A década da pecuária requer um plano para a pecuária

Na semana que foi de 16 a 20 de dezembro de 2024, o Fórum de Pecuária Sustentável, organizado pela Mesa Brasileira de Pecuária Sustentável, aconteceu entre dois grandes anúncios feitos pelo Ministério da Agricultura.

O primeiro, o lançamento de um Plano Nacional para a Identificação de Bovinos e Bubalinos, que pretende expandir a identificação individual do rebanho brasileiro com vistas a aperfeiçoar a rastreabilidade e o controle sanitário no país.

Um plano construído com a participação da cadeia, e que prevê etapas na sua implementação que foram definidas de forma consensual, dado o tamanho do desafio.

O segundo anúncio foi o lançamento da Plataforma Agro Brasil + Sustentável, que pretende integrar dados públicos de propriedades rurais com o objetivo de oferecer garantias socioambientais da produção brasileira ao mercado.

Entre os dois anúncios, o Fórum debatia a rastreabilidade como ferramenta de acesso a mercados e como o setor pode contribuir positivamente para a agenda do clima, em um ano onde a COP volta ao Brasil em um cenário internacional desafiador.

Marcos Jank, do Insper, convidado do evento, afirmou acreditar que estamos entrando na “década da pecuária”.

Réveillon, o nome que damos à festa de virada de ano, vem do verbo francês réveiller, despertar. Normalmente é quando as pessoas fazem um balanço do que foi seu ano e pensam nas mudanças que o novo ano pode trazer.

Eu acredito que com o ano que se inicia, a mensagem de Jank poderia ser a faísca de um despertar para o setor. Despertar para o que exatamente?

Na Mesa reunimos elos da cadeia que vão da produção, indústria, varejo, passando também pelos setores de insumos, serviços, sociedade civil e finanças.

Há um consenso de que a pecuária brasileira pode ter uma contribuição positiva para a natureza, inclusive entre as ONGs que atuam no setor.

Com técnicas da agropecuária de baixo carbono, novas tecnologias, e a implementação efetiva do Código Florestal, temos uma produção que não só é aliada à conservação, mas que tem um potencial gigantesco de aumentar a produção ao mesmo tempo em que reduz emissões, sem necessidade de desmatamento ou abertura de novas áreas.

Aqui é aonde queremos chegar.

Nosso desafio é que esse modelo ótimo de produção ainda não é a realidade de toda a produção.

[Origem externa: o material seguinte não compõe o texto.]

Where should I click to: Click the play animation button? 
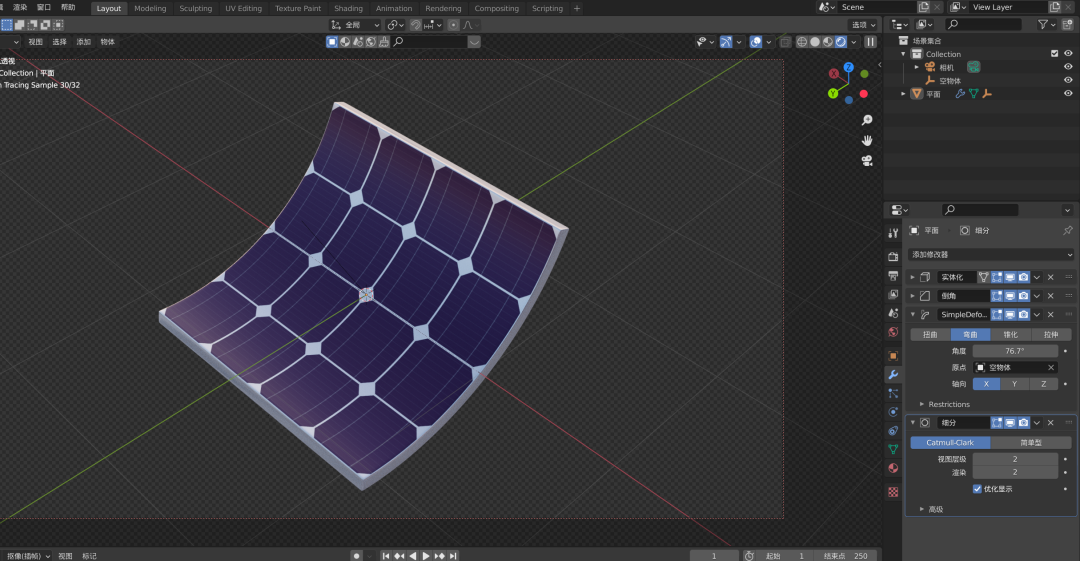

Segundo dados levantados pela Athenagro para a Abiec, cerca de 76% da área ocupada com pastagens no Brasil ainda tem uma produtividade abaixo da média.

Além disso, a estrutura da produção pecuária no país mostra que a imensa maioria de estabelecimentos é de pequenos e médios produtores (com média nacional de 71 animais por propriedade).

Ao mesmo tempo, o boi ainda é usado como meio de ocupação de áreas públicas especialmente na Amazonia.

Se sabemos aonde queremos chegar e sabemos onde estamos, como podemos ao longo dessa década que começa com o ano da COP no Brasil trabalhar para a transformação necessária da cadeia produtiva?

Seria possível construir um plano através de uma articulação público privada que defina esse norte e as ações necessárias para um avanço sem precedentes no setor? Que inclua a rastreabilidade, assistência técnica e disseminação de boas práticas, financiamento, regularização, apoio a pequenos produtores?

Já temos políticas públicas anunciadas e em curso que podem contribuir com isso.

Além do PNIB e da Agro Brasil + Sustentável, temos o Plano Nacional de Conversão e Recuperação de Pastagens Degradadas, os Planos de Prevenção e Controle do Desmatamento na Amazonia, Cerrado e outros biomas, as políticas de crédito rural, e o Código Florestal, com maiores ou menores gargalos para avançar.

Ao mesmo tempo, existem inúmeras iniciativas privadas de apoio a produtores.

Articular todas essas políticas e iniciativas em torno de um objetivo comum, e um plano, pode ajudar a catalisar as ações, ampliar o impacto e acelerar as entregas.

O ano de 2025 começou com uma carta aberta assinada por mais de 150 ganhadores de prêmios Nobel e World Food Prizes, defendendo ações urgentes para aumentar a produção de alimentos, em um mundo onde 700 milhões de pessoas ainda vivem em insegurança alimentar e com uma população que deve chegar a 1,5 bilhão de pessoas até 2050.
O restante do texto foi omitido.